On Wall Street, the Dow Jones Industrial Average (.DJI) was up 0.62%, the S&P 500 (.SPX) was up 0.24% and the Nasdaq Composite (.IXIC) was up 0.18%.
S&P 500 earnings start this week with reports from some of the biggest US banks. Analysts had expected revenue to fall 6.4% in the second quarter year-on-year, Refinitiv’s IBES data showed.
Among U.S. Treasuries, the yield on the benchmark 10-year Treasury note hit 3.9879%, compared with 4.006% on Monday. Two-year yields rose on traders’ expectations that the Fed funds rates will be higher, touching 4.8515% compared to the US close of 4.862%.

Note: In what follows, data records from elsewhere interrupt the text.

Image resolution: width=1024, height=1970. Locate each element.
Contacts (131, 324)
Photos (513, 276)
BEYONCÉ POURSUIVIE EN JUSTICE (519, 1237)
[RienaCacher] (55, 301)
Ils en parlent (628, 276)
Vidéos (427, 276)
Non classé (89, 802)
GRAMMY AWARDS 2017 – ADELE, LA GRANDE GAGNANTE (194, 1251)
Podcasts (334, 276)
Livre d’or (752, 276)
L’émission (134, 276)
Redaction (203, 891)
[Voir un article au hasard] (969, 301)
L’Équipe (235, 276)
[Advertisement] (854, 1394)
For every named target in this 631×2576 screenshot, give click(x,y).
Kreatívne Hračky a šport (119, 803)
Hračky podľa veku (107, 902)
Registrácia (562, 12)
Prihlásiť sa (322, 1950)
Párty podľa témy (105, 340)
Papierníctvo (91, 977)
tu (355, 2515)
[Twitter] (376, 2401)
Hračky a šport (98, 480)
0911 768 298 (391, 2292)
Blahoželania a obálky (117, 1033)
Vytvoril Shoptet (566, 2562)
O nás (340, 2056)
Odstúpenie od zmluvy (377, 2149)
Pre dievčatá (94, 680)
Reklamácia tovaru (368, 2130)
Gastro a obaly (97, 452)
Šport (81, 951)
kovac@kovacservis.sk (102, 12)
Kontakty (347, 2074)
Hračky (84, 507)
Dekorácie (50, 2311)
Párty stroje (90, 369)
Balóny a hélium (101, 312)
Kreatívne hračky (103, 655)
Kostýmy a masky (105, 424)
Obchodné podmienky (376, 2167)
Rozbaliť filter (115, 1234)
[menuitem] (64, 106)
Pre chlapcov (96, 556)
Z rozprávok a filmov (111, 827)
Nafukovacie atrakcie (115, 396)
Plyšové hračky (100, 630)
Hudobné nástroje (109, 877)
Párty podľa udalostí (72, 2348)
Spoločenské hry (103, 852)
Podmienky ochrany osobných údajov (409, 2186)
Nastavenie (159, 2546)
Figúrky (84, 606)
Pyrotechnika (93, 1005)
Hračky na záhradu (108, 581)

The central bank’s comments pushed the greenback to a two-month low of 101.75 against a basket of currencies in early Asian trade as investors raised expectations of how much more U.S. interest rates should rise.
The Japanese yen rose to a one-month high of 141.15 per dollar on Tuesday and last traded at 140.735 per dollar, supported by a decline in US Treasury yields.
US crude oil rose 0.66 percent to $73.47 a barrel. Brent crude was up 0.58% at $78.14 a barrel.
Gold was slightly higher. Spot gold traded at $1929.59 an ounce.